Lines in the listing below that contain the string "agent" are to be found and copied.

Content starts

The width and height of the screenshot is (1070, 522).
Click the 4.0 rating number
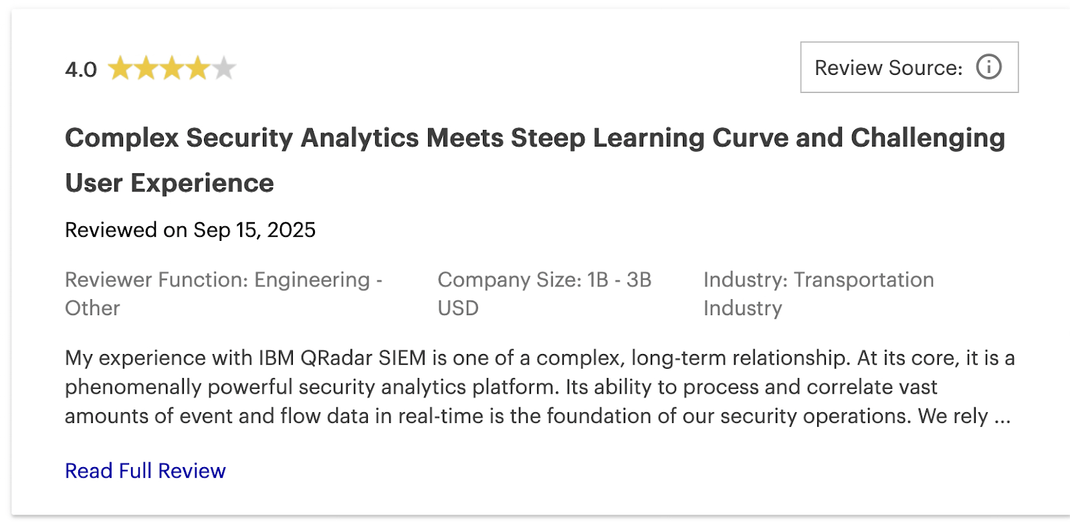pyautogui.click(x=80, y=68)
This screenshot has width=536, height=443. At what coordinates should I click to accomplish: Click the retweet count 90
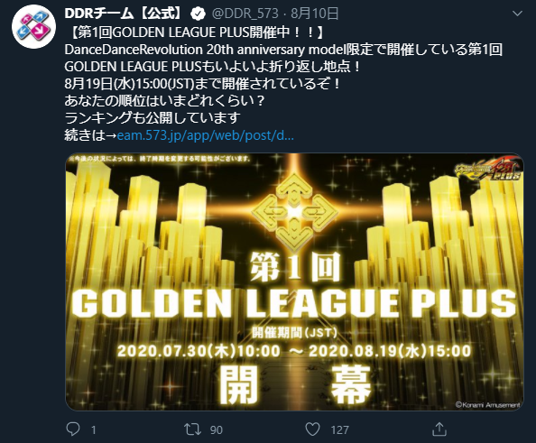click(x=217, y=430)
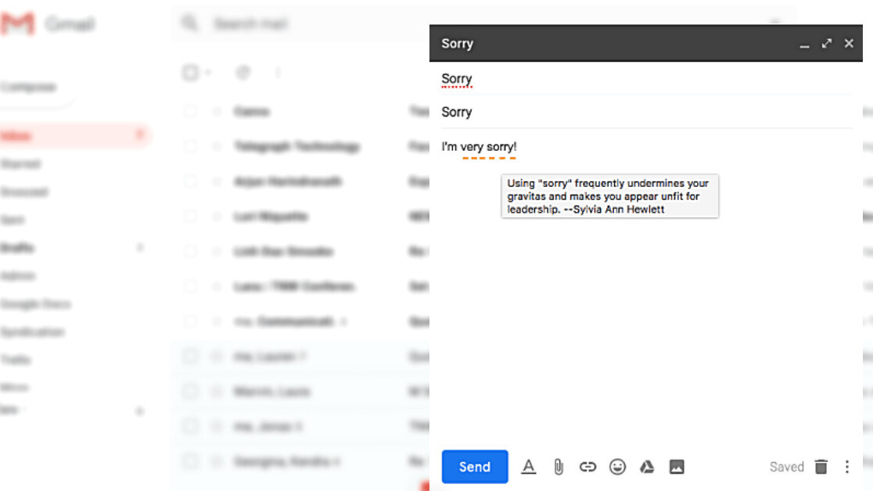This screenshot has height=491, width=873.
Task: Discard draft with the trash icon
Action: tap(821, 467)
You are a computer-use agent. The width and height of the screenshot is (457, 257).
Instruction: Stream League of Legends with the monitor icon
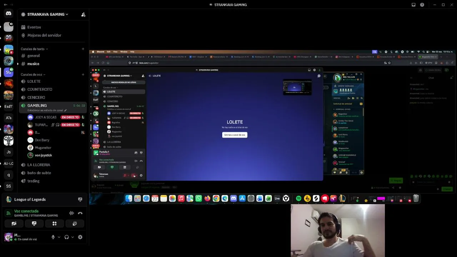(80, 200)
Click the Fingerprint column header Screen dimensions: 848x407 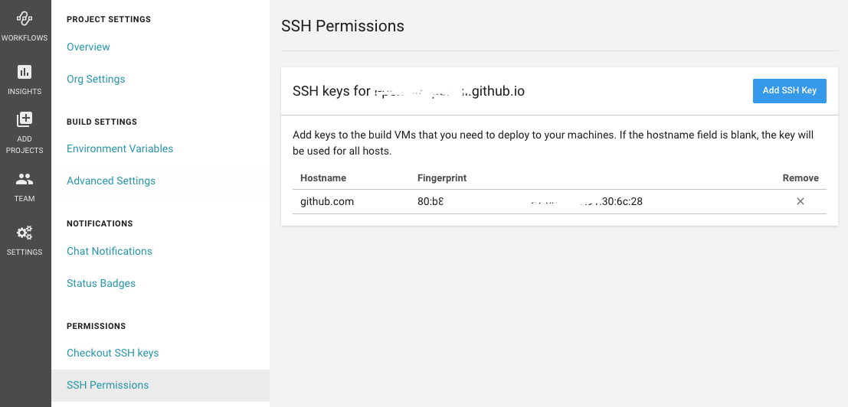(x=442, y=178)
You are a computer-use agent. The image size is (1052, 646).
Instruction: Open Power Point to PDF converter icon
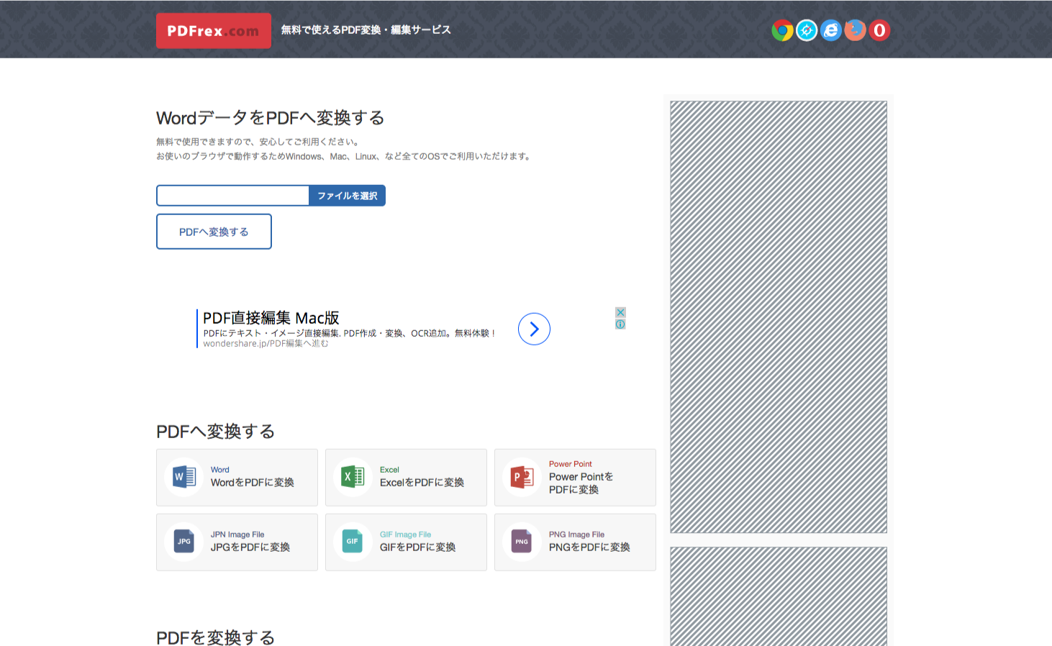(521, 477)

Content ends

◆ Answer for this exercise
You are a computer-use agent. The width and height of the screenshot is (457, 257).
You are a computer-use agent. The image size is (1052, 646).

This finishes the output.